Feministische und innerfeministische Auseinandersetzungen gibt’s ja auch außerhalb des Stadions. Wie bezieht ihr das in eure Arbeit ein?

Da wir zum großen Teil unseres Lebens natürlich außerhalb des Stadions leben, arbeiten und nachdenken, prägen Debatten wie MeToo oder der erweiterte Blick auf LGBTIQ auch unsere Diskussionen. Gerade bei der Erarbeitung des Handlungsleitfadens im Umgang mit sexualisierter Gewalt, an der einige F_ins mitgearbeitet haben, sind feministische Awarenesskonzepte eingeflossen. Wir sind an sich kein dezidiert gelabeltes feministisches Netzwerk, manche können mit Feminismus mehr anfangen, manche weniger. Dass wir trotzdem feministische Sachen machen, ist aber für alle okay. 🙂

Wie können sich feministische Kämpfe innerhalb und außerhalb des Stadions gegenseitig Impulse geben? Was kann der Feminismus außerhalb des Stadions von eurer Arbeit lernen?

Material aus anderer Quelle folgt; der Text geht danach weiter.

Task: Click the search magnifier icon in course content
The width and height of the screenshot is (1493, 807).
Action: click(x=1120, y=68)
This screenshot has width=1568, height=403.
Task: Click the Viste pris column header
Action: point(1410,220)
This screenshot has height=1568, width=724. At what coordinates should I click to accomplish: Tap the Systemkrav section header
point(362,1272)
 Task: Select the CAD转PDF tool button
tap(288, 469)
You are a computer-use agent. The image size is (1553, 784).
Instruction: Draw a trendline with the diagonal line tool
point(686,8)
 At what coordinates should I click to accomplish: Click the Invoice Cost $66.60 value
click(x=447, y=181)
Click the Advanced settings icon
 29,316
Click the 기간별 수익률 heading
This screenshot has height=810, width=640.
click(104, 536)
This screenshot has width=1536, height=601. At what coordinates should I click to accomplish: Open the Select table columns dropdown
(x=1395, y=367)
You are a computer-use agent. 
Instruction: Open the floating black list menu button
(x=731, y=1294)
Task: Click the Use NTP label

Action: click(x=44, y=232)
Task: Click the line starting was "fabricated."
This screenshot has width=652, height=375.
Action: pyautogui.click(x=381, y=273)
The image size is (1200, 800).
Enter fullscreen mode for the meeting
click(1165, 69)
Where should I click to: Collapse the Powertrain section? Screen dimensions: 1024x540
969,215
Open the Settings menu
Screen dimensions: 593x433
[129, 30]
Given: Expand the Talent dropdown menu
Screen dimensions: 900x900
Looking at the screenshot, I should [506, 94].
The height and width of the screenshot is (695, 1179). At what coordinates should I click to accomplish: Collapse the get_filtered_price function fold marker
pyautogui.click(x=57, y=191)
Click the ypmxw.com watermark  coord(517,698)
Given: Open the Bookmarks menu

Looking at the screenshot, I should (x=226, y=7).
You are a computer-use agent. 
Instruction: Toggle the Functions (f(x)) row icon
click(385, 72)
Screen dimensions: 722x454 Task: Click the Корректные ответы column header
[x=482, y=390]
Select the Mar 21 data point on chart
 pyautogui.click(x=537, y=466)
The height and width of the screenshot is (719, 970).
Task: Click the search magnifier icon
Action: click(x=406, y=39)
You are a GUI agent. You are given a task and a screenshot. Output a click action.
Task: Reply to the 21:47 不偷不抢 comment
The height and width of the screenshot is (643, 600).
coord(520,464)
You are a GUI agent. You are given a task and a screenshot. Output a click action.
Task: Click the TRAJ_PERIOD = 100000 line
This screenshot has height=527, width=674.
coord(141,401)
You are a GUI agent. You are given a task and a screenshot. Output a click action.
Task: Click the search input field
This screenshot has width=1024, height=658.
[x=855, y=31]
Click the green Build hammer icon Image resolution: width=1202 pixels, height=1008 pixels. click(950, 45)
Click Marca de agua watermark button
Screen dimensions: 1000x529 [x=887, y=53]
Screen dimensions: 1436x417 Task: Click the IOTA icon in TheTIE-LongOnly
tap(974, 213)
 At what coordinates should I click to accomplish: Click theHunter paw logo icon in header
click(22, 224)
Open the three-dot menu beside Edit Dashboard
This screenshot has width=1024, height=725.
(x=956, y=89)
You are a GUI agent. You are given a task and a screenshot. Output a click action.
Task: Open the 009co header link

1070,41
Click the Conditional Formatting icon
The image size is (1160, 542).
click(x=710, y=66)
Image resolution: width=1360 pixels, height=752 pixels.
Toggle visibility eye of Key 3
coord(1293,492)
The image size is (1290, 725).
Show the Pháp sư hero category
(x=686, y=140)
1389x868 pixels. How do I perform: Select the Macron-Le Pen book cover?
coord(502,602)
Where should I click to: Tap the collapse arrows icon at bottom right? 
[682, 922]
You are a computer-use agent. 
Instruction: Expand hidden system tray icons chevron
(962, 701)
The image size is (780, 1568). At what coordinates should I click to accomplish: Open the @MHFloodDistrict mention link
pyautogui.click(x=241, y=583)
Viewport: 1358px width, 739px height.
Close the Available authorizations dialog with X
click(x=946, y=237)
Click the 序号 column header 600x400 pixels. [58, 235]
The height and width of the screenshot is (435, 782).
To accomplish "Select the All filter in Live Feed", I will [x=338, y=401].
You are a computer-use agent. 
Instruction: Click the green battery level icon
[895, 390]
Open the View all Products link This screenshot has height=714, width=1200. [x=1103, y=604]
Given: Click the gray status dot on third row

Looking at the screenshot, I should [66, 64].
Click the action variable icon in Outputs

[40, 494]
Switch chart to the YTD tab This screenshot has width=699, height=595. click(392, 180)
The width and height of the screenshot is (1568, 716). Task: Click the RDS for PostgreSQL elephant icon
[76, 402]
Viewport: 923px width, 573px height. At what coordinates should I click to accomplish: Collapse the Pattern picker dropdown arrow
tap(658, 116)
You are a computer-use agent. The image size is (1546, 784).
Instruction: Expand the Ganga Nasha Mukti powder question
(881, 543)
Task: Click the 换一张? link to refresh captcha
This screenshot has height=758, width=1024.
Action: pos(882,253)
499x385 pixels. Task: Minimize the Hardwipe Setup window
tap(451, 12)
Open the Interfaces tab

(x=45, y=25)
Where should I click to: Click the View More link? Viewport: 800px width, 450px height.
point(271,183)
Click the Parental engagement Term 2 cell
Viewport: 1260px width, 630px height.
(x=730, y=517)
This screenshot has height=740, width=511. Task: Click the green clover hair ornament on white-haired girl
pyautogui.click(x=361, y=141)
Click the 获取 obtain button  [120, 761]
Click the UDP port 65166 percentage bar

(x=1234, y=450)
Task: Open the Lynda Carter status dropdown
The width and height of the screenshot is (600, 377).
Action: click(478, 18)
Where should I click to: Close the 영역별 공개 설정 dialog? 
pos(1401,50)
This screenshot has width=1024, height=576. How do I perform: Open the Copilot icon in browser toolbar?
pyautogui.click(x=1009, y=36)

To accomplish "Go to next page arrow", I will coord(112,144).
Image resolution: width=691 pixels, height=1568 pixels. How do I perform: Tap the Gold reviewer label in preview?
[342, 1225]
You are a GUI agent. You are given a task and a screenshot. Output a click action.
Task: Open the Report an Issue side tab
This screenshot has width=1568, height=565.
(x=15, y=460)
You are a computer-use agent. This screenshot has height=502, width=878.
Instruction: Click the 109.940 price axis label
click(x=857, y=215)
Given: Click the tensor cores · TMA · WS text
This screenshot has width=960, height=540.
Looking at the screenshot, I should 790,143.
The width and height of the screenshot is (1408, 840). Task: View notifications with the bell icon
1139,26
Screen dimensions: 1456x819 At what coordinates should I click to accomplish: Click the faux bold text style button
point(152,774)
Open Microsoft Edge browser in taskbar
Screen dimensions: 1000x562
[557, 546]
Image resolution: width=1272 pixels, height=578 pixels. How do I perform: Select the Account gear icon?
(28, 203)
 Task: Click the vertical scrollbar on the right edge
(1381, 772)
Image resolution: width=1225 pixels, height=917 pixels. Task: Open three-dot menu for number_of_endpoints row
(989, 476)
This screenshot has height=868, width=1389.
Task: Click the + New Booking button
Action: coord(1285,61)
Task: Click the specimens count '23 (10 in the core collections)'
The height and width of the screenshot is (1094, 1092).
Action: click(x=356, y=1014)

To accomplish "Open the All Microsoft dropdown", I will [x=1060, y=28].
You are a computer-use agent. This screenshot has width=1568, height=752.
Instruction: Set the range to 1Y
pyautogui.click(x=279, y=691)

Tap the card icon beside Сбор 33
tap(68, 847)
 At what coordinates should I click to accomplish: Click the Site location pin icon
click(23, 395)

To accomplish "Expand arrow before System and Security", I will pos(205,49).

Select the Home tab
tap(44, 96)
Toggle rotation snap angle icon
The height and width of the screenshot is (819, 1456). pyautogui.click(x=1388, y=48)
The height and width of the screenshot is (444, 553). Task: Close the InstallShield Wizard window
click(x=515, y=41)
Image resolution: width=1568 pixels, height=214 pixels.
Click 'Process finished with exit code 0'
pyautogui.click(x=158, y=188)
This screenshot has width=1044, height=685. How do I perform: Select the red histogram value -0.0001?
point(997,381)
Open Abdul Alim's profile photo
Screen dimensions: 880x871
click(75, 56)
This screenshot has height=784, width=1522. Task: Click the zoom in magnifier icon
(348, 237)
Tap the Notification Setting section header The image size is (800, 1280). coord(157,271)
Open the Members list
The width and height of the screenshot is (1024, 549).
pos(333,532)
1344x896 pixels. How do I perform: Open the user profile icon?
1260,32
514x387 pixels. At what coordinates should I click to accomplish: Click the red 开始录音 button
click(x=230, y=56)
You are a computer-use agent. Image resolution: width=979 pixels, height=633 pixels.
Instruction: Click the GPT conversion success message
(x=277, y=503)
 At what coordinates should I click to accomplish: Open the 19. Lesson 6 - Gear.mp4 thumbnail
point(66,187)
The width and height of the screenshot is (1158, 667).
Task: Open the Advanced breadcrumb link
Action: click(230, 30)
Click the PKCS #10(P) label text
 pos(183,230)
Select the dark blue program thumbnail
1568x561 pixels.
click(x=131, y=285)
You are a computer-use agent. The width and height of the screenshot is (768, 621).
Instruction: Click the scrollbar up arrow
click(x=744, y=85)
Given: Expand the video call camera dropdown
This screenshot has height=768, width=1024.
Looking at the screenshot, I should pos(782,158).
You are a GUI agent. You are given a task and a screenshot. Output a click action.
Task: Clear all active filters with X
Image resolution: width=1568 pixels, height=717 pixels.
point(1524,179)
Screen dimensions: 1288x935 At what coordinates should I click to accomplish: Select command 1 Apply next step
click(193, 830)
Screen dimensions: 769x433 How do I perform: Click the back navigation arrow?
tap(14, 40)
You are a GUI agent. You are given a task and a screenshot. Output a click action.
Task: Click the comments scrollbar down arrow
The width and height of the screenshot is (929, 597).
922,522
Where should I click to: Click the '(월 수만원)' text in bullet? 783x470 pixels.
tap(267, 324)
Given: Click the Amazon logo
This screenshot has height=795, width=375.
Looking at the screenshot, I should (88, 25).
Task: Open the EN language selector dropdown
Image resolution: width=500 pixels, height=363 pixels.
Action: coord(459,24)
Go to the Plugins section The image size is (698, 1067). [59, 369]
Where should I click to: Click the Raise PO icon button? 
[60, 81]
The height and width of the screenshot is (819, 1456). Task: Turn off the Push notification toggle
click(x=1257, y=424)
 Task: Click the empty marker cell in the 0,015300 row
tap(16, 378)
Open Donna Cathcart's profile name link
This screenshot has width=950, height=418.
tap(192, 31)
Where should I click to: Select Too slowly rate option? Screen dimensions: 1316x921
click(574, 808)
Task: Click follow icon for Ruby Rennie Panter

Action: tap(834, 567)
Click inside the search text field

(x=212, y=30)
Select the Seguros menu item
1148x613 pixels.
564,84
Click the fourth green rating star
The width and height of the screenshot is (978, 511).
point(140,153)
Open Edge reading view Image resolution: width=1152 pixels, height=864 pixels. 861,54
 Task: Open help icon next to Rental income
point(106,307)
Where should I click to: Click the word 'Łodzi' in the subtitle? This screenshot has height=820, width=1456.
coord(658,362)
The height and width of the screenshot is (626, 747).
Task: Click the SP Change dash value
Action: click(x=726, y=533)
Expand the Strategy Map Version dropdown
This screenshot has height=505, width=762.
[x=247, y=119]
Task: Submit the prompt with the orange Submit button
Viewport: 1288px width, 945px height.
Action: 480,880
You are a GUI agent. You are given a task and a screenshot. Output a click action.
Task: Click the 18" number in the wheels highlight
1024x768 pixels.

Puh, schwierige Frage. Es wäre schon was, wenn Feministinnen Fußball nicht gleich als Männerdomäne verteufeln, sondern eher anerkennen, dass Fußball für uns ein wichtiger Teil unseres Lebens ist und wir auch hier Dinge anschieben und verändern können. Wir sitzen da quasi in einem Boot, denn das Patriarchat macht ja nicht vor den Stadiontoren Halt. Vorbildlich finde ich unsere überregionale und langjährige Vernetzung. Das hat sicherlich auch mit unserer offenen Struktur, wo alle mitmachen und sich einbringen können sowie dem Rahmen Fußball zu tun, wo es immer etwas zu diskutieren gibt. Ich finde es schon stark, dass so viele unterschiedliche Frauen, die an einem Wochenende noch in verschiedenen Blöcken stehen und sich möglicherweise anpöbeln, dann am nächsten Wochenende gemeinsam an etwas arbeiten. Vielleicht ist diese nachhaltige Arbeit und Vernetzung nichts fußballspezifisches, aber ich finde das schon eine sehr schöne Sache, die F_in für mich auszeichnet.